Document extract>
I am well aware of this Pollyanna notion that you can always solve a problem
by shouting that it does not exist. This is popular among some philosophers.
In its present form it sprang up among those British philosophers who
started "doing philosophy in the new way" in the thirties. I have always
thought it tiresome.
I like McGinn's formulation that it is possible to recognize our
limitations, to realize that we simply lack the mental capabilities. This
was wonderfully brought out in Flatland by A. Square (1870?). This
formulation is helpful to the man of science who is troubled by his
>>If you are uneasy with the soul (mind) and its "baggage" then just drop
>>subject. A materialistic explanation of the brain has no need of soul
>>(mind), biology has no need of soul. Only the philosopher needs a
>>conjunction of soul and body so that he may have something to talk about.
>A materialistic explanation of the brain has no need of soul -- true.
>But an intentional explanation of the doings of a human person does, in
>a sense, have need of soul. For it needs to cite intentional (and
>other) psychological attributes of the person, and these are irreducible
>to the terms of mechanistic explanations.
That psychological attributes are irreducible is the flat assertion of a man
desperate for publication. Of course they are reducible to neural
explanation. That the reduction can be difficult is irrelevant. Aplysia
decides to retract his mantle and does so. We say we can trace out the
neurons involved because it is a (relatively) simple case. Aplysia only
thought he had decided, the neurons did it for him. So it is with man.
>For example, there is a perfectly mundane, common-sense intentional
>explanation of why I stopped in at the convenience store on my way home
>today -- I remembered I was out of milk and wanted to pick some up to
>have with my Cornflakes tomorrow morning. I know the milk costs a little
>more there than it does at the supermarket, but that is OK with me since it
>easier to get it on my way home than make a special trip. And so on.

Records from a data source:
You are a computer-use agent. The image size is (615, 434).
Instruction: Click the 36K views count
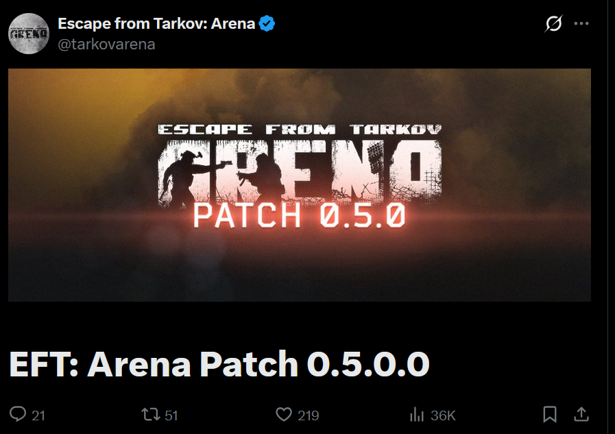[x=443, y=415]
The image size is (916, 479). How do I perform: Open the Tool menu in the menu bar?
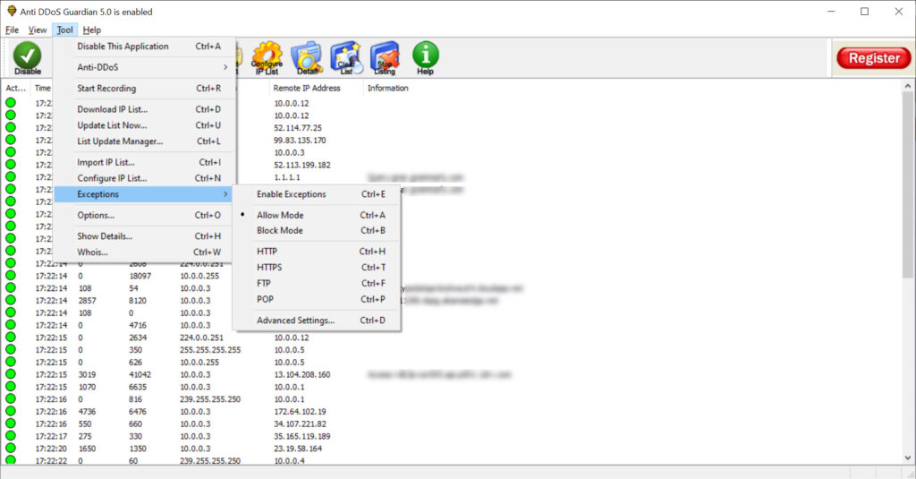(64, 30)
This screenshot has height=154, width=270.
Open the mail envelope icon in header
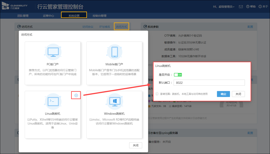241,7
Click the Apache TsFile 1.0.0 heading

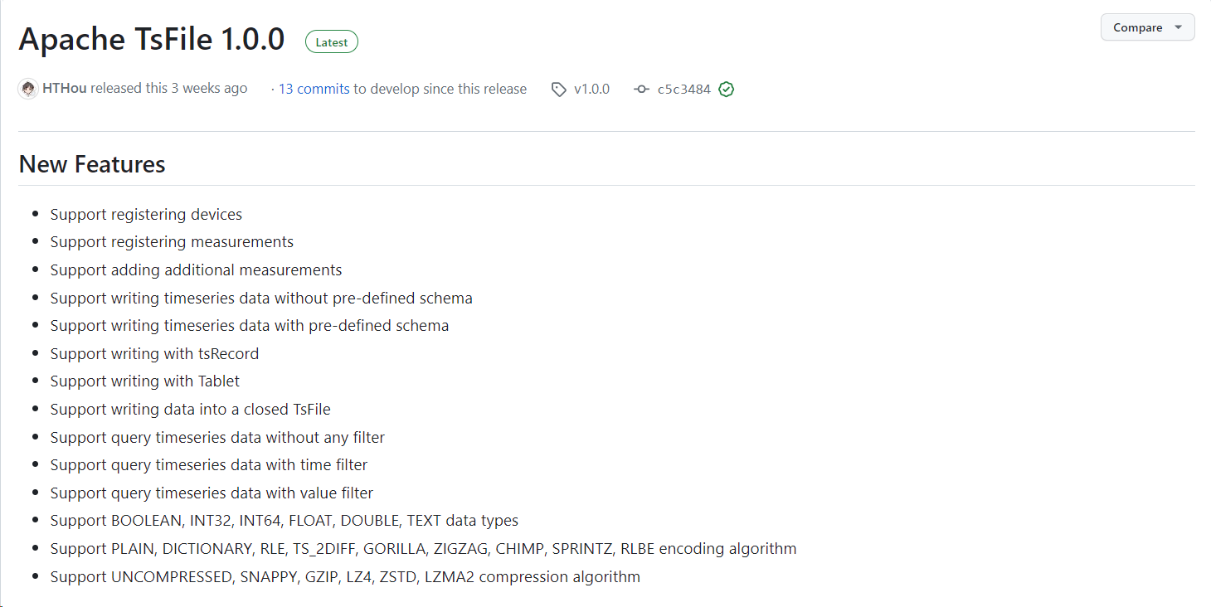pyautogui.click(x=151, y=38)
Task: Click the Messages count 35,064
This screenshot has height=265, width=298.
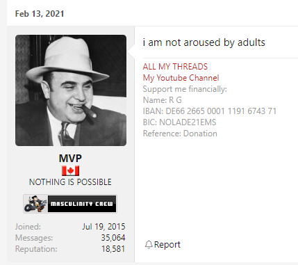Action: [x=113, y=238]
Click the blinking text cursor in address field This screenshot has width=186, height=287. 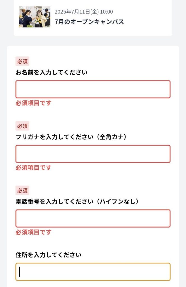coord(20,272)
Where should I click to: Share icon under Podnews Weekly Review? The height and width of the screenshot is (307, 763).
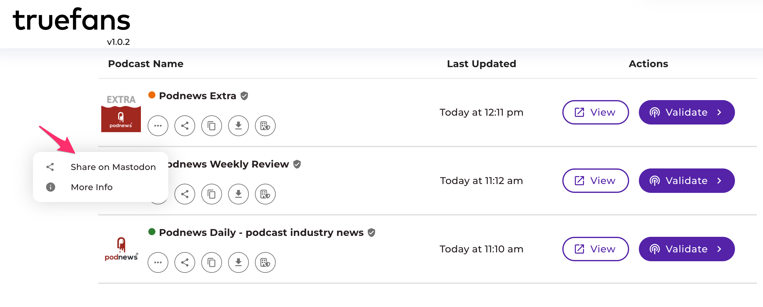pos(185,194)
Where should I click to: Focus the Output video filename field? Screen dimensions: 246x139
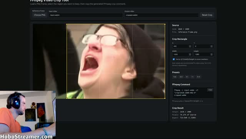point(161,15)
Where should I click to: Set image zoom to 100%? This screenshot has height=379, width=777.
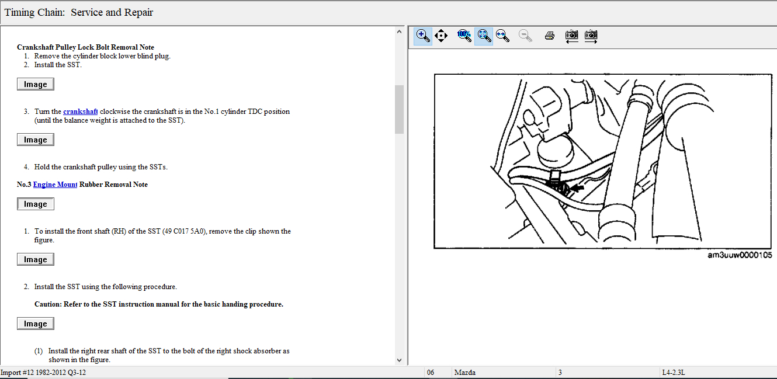click(464, 36)
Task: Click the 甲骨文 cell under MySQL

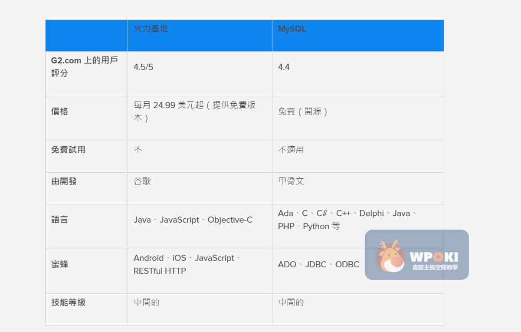Action: click(290, 181)
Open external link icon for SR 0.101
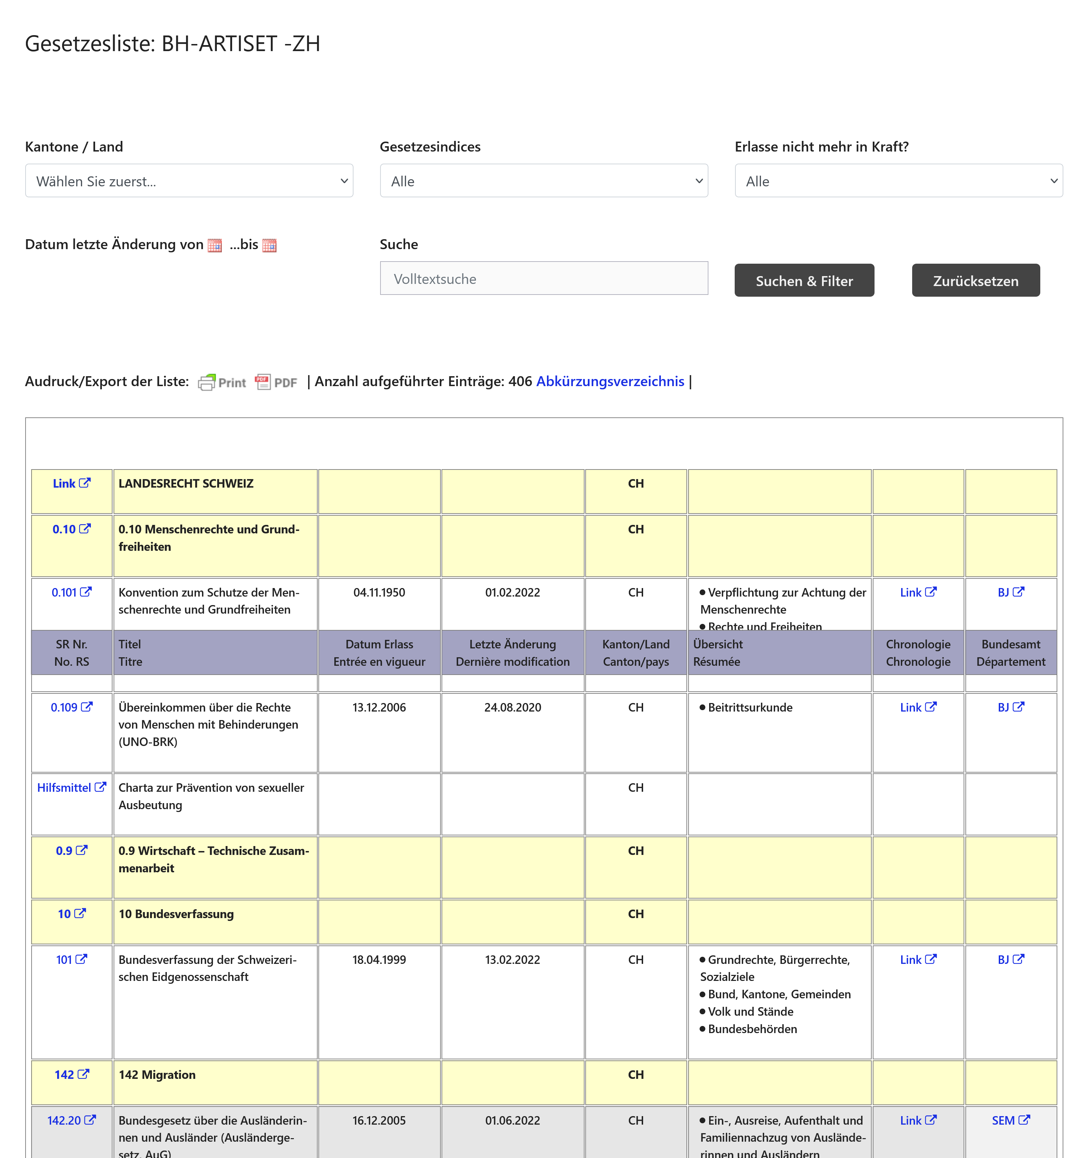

Your tasks>
[1] Translate this sentence from the discussion of mind and brain into Spanish: "I have always thought it tiresome."
[2] Carry on the discussion of mind and brain from the point where it stops.

Results in order>
[1] Siempre me ha parecido tedioso.

[2]
You remembered? Why did you remember? I hypothesize that a memory is the
activation of a constellation of neurons. An examination of the situation
would produce a triggering event. Possibly the sight of the convenience
store sent a burst of signal energy flowing through your interneurons and
excited the constellation that you call "a memory of the need for milk". But
you hesitated for a fraction of a second, "It costs more, but that's all
right". Why and how did you hesitate? I hypothesize you hesitated because
the constellation of neurons "milk" and a constellation "convenience store"
activated another constellation "costs more" that activated neurons in the
reticular nucleus of the thalamus which inhibited neurons in the ventral
anterior-ventral lateral nucleus of the thalamus and stopped the motor
program "turning into the convenience store" for a fraction of a second. You
hesitated. Then "future hungry" neurons in the brainstem overrode the "cost
more" neurons in the cortex and inhibited the neurons in the reticular
nucleus of the thalamus and disinhibited the neurons in the V.A.-V.L.
complex and the motor program flowed through to the motor and pre-motor
cortex and you turned into the convenience store. You said to yourself, "I
decided that I need the milk more than I need the money."
Naturally this is a most abbreviated version of what actually went on among
your neurons because there were ever so many involved. Probably you won't
see this reduction as other than babble because your mind is made up. Pity.